Neues von Mudhoney: Unter der Decke

Die Gitarrenschlonzband Mudhoney bringt mit »Plastic Eternity« ein überraschend melodisches neues Album raus

  • Benjamin Moldenhauer
  • Lesedauer: 3 Min.
Mudhoney
Mudhoney

Mudhoney waren schon vor Nirvana und Pearl Jam da, also noch bevor Grunge durch die Decke ging. Und sind dann eher unter der Decke geblieben. Oder unter dem Radar, wie man will. Vielleicht lag es daran, dass Mudhoney-Sänger Mark Arm anders als Eddie Vedder zur Schmerzensmannperformace nicht gewillt war und ist. Und anders als Kurt Cobain immer recht gelöst und heiter wirkte. Und wirkt. Wenig Identifikationspotenzial also damals für den und die typische Neunzigerjahre-Slackerin.

Plattenbau
Die CD der Woche. Weitere Texte unter: dasnd.de/plattenbau

Was schade ist, denn Mudhoney waren eigentlich konsequenter in der drömeligen Verweigerungshaltung, die nicht kämpferisch auftritt, sondern ihre Durchschlagskraft aus der Verpeiltheit bezieht, also aus der Fähigkeit, Dinge nicht auf die Kette zu kriegen. Mit der Haltung kann man dann auch in 35 Jahren irgendwas um die 15 Alben mit Gitarrenschlonz vollspielen, eines lustiger als das andere. Ein paar Hits waren dann schon auch dabei, gerade aus der Frühphase. »Touch Me I’m Sick« zum Beispiel, ein ganz herzerweichendes Stück Schweinefuzzrock. Oder das selbsterklärende »Hate the Police«. Oder auch das hyperaktiv-toxische, naja, Liebeslied »Suck You Dry« (»Can‹t breath until / I suck you dry«).

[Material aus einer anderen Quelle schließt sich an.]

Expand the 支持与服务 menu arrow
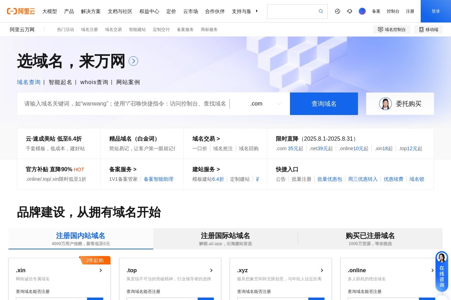Viewport: 451px width, 300px height. [x=257, y=11]
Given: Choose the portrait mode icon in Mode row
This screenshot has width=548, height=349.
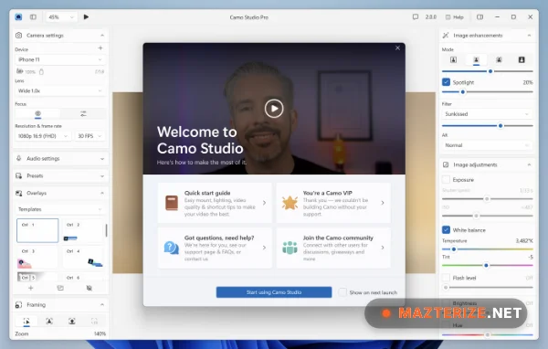Looking at the screenshot, I should point(476,59).
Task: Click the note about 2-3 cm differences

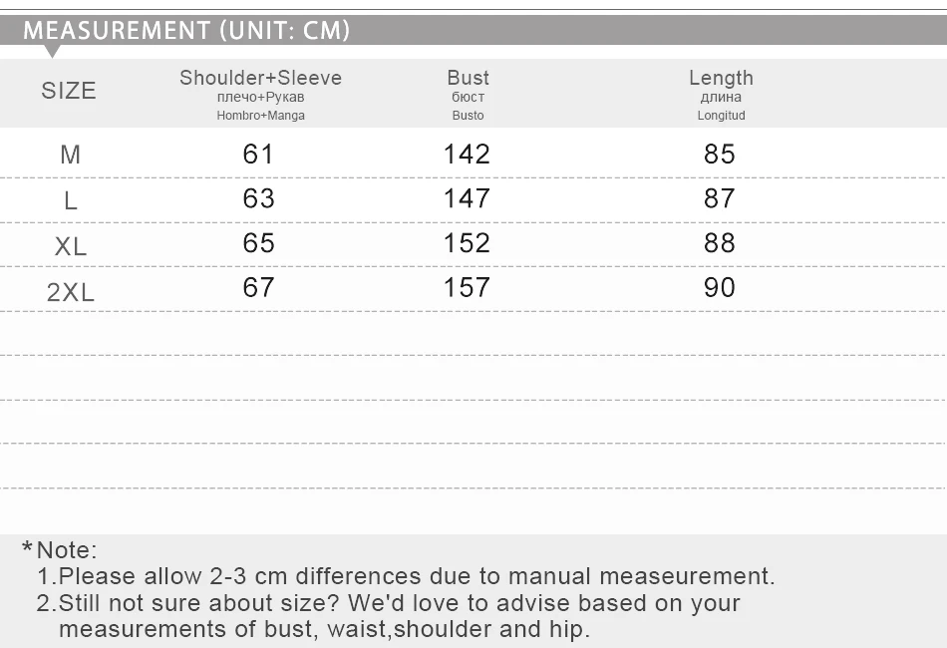Action: [x=406, y=576]
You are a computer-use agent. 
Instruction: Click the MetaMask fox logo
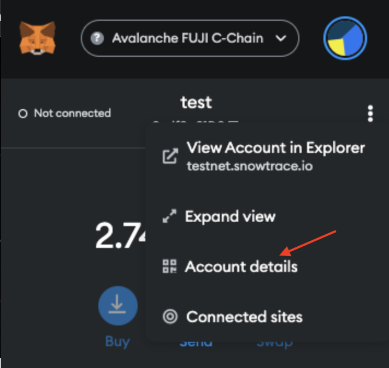38,38
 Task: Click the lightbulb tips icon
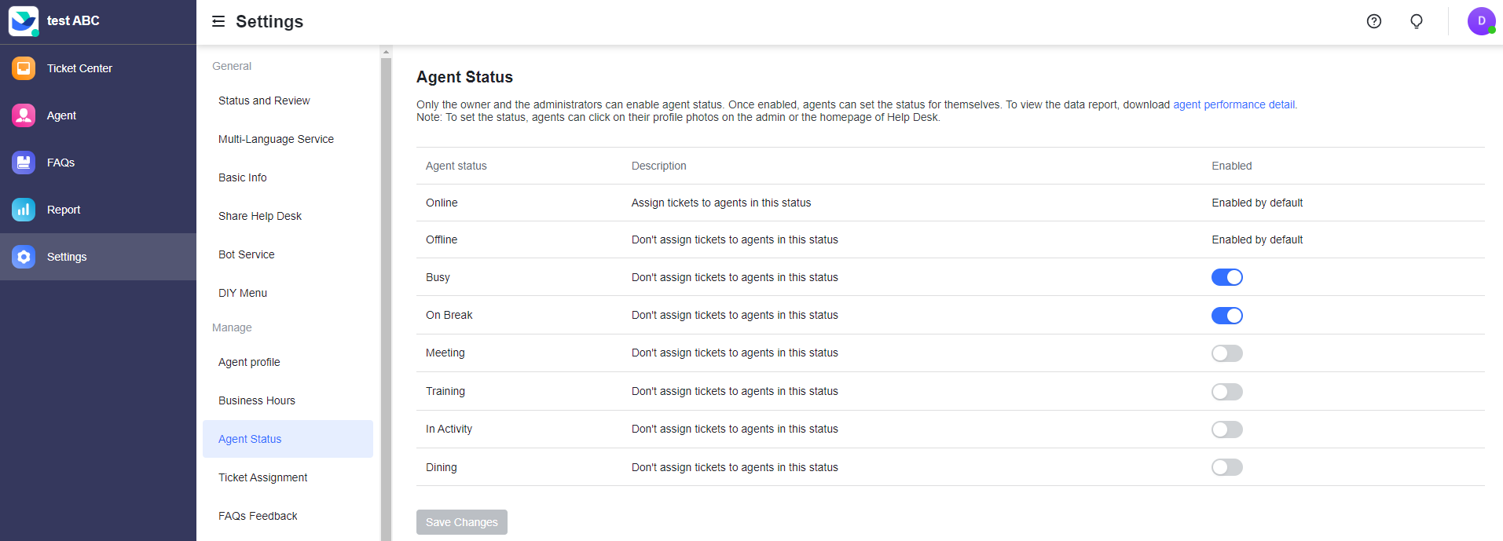click(1416, 21)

Was das Durch-die-Decke-gehen auch verunmöglicht haben wird, ist der eher verschrobene Humor, der sich in Text und Klang manifestierte – zum Beispiel auf dem ebenfalls sehr guten 1992er-Album »Piece of Cake«, das lustige Furzgeräusche und eine forciert doofe Techno-Parodie zu Gehör brachte. Dieser Hang zum Bekloppten bei gleichzeitigem Bewusstsein von den dunklen und eben sicken Aspekten der Menschheit und da vor allem von ihrem männlichen Teil zeichnet die Texte von Mudhoney aus.

Musikalisch wiederum herrschen Spaß am Lärm und daran vor, beim Gitarrespielen möglichst kräftig und ausdauernd auf die Fuzz-Pedale draufzutreten. Der Sound ist entsprechend verdreckt und knarzig und wurde von der Band selbst in einem Plattentitel begrifflich festgeschrieben: »Superfuzz Bigmuff«.

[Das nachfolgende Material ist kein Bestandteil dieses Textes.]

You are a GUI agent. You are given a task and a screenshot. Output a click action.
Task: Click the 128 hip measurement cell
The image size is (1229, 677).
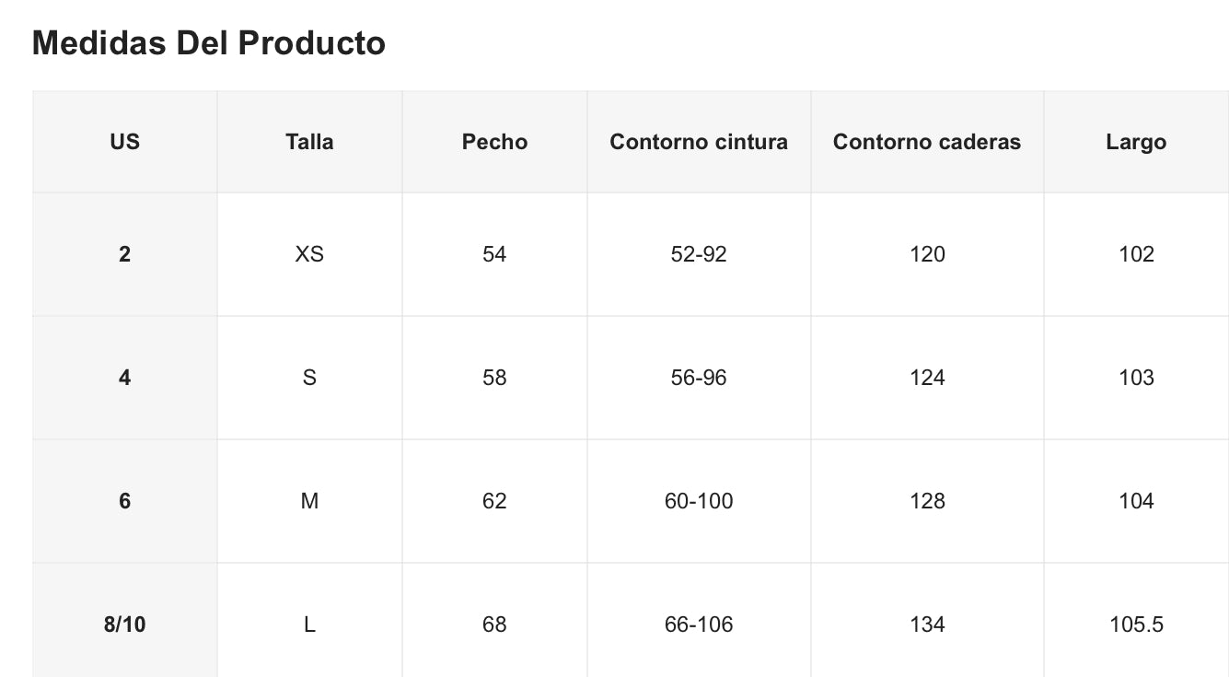927,501
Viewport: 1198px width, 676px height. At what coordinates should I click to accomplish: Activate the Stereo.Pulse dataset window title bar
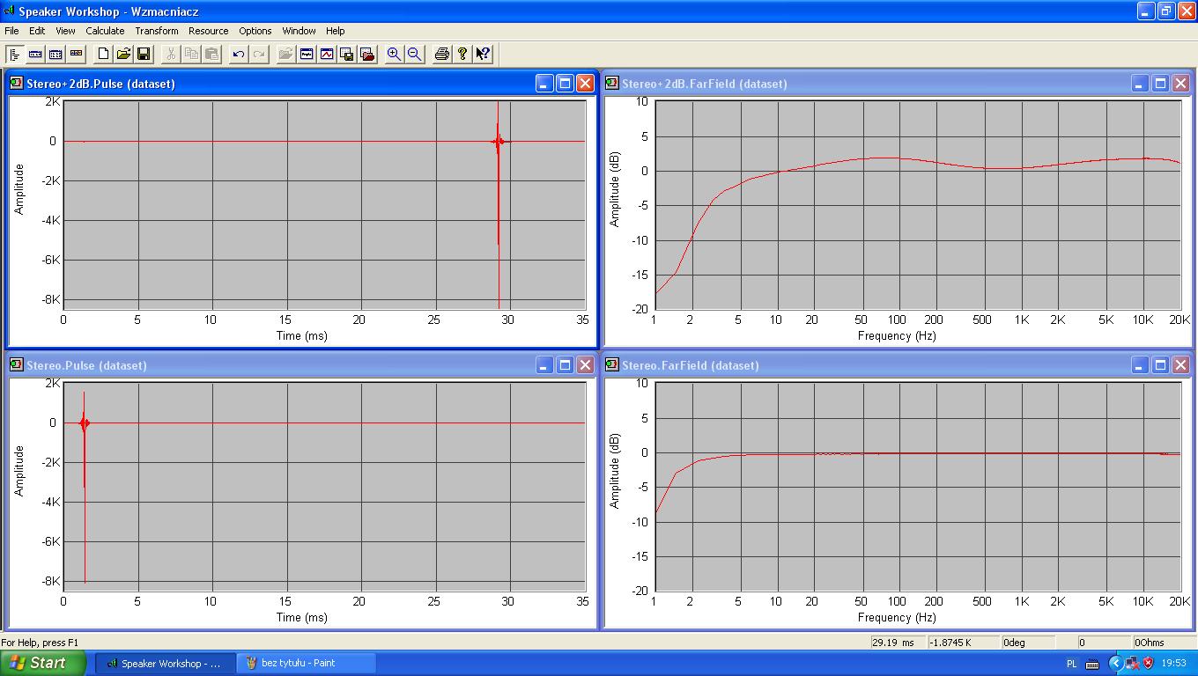[264, 365]
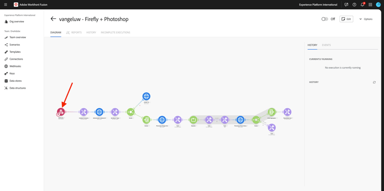Viewport: 384px width, 191px height.
Task: Select the first green Router module
Action: [x=130, y=112]
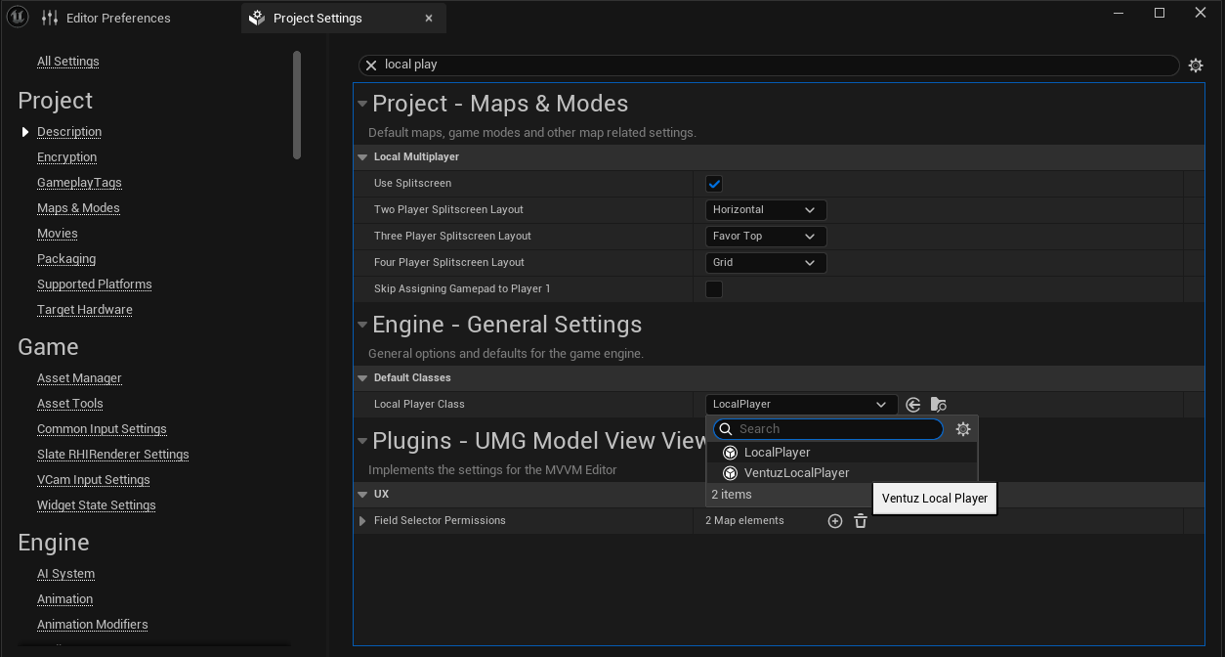The image size is (1225, 657).
Task: Uncheck the Use Splitscreen checkbox
Action: [x=714, y=184]
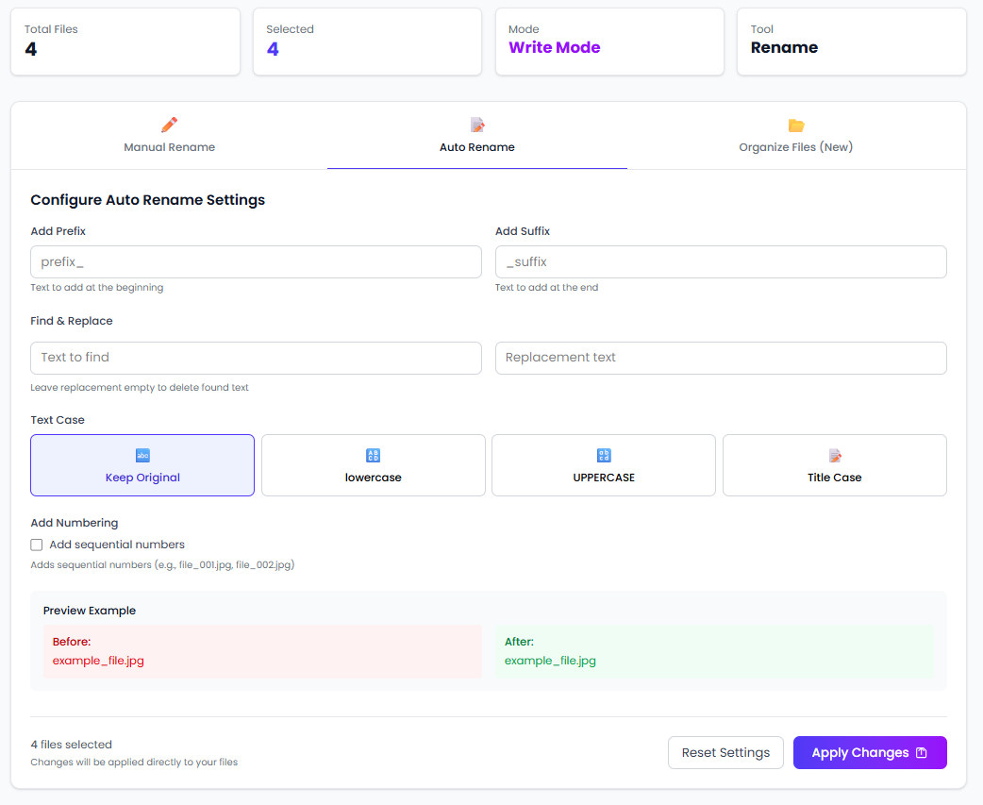Click the lowercase conversion icon

(x=373, y=455)
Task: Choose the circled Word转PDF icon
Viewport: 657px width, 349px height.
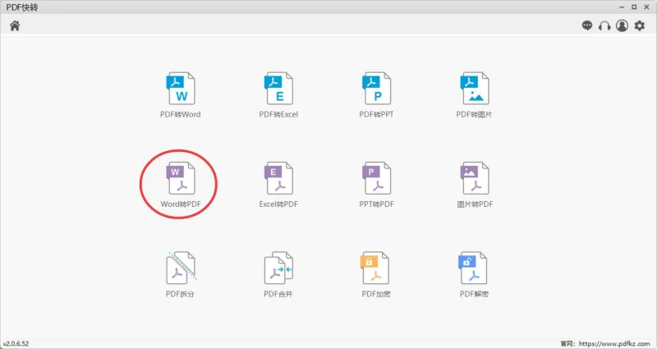Action: point(181,178)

Auf dem neuen Album »Plastic Eternity« geht es dann vergleichsweise melodisch zu. Der Opener »Souvenir of My Trip« erfreut einen mit lustiger Space-Orgel und einem schön sleazigen Gitarrensolo. Auf »Almost Everything« dengelt die Percussion, und es groovt ganz enorm. »Cascades of Crap« ist astreiner Dad-Rock, den man gut hören kann, wenn man zum Beispiel im Hawaii-Hemd auf dem Motorrad der Midlife-Crisis davonzufahren versucht. »Flush the Fascists« klingt dann wieder, als hätte den Song ein sehr begabter 19-Jähriger geschrieben.

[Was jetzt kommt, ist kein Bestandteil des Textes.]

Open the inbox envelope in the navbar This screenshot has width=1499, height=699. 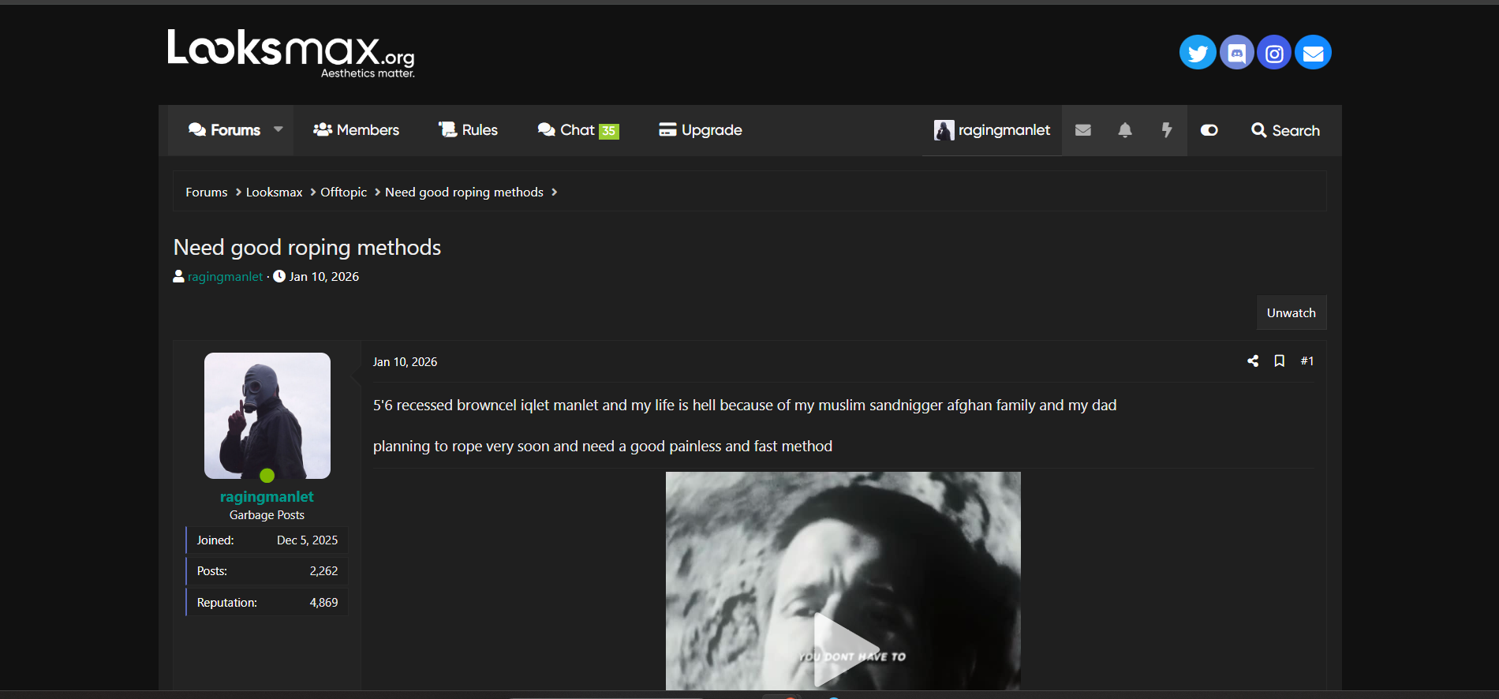tap(1082, 130)
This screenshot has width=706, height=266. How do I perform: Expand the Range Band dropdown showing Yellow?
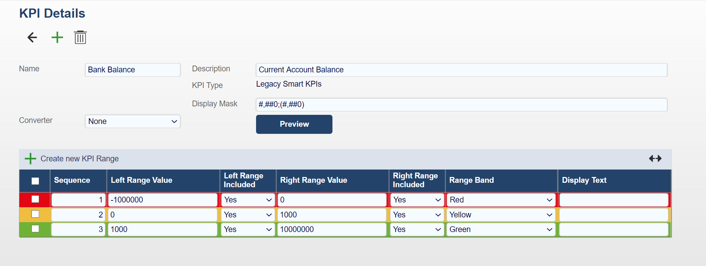[501, 215]
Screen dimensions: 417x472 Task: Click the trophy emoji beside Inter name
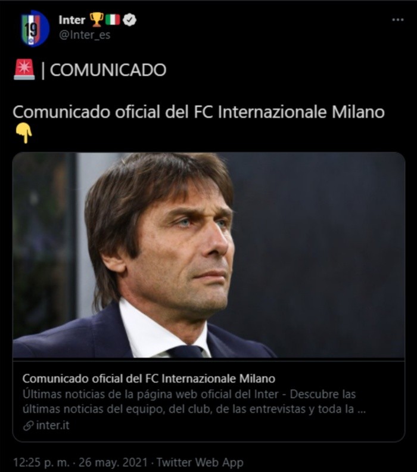point(97,19)
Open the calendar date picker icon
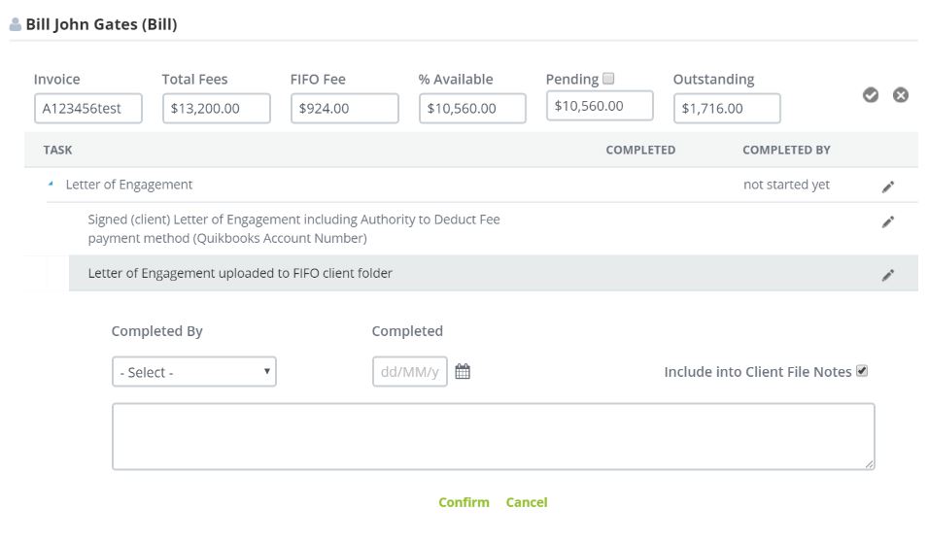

Und so geht es munter weiter. Obwohl hier alle Beteiligten schon seit Ewigkeiten die eigene Nische verwalten, zieht alles ununterbrochen nach vorne und ist von großer Lebendigkeit. »Plastic Eternity« ist sehr schönes, angenehm unspektakuläres Album geworden, das auch mal so wie Jimi Hendrix klingen kann, ohne dass es peinvoll wird (»Cry Me An Atmospheric River«), und mit einer Liebeserklärung an den Hund des Sängers endet (»Little Dogs«). Fabriziert von, wie man heute sagt, lebensälteren Menschen, in deren Herzen in einer immer wieder angesteuerten Ecke etwas immer sechzehn geblieben ist.